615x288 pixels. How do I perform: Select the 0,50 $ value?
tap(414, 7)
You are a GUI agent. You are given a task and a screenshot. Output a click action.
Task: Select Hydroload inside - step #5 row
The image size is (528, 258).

———

§ **YOUR ASSIGNMENT**
The records are to be repeated in full, exactly as they stand.

§ **ANSWER**
615x288 pixels. How do I perform: Select the 0,50 $ value?
tap(414, 7)
You are a GUI agent. You are given a task and a screenshot. Output a click action.
Task: Select Hydroload inside - step #5 row
The image size is (528, 258).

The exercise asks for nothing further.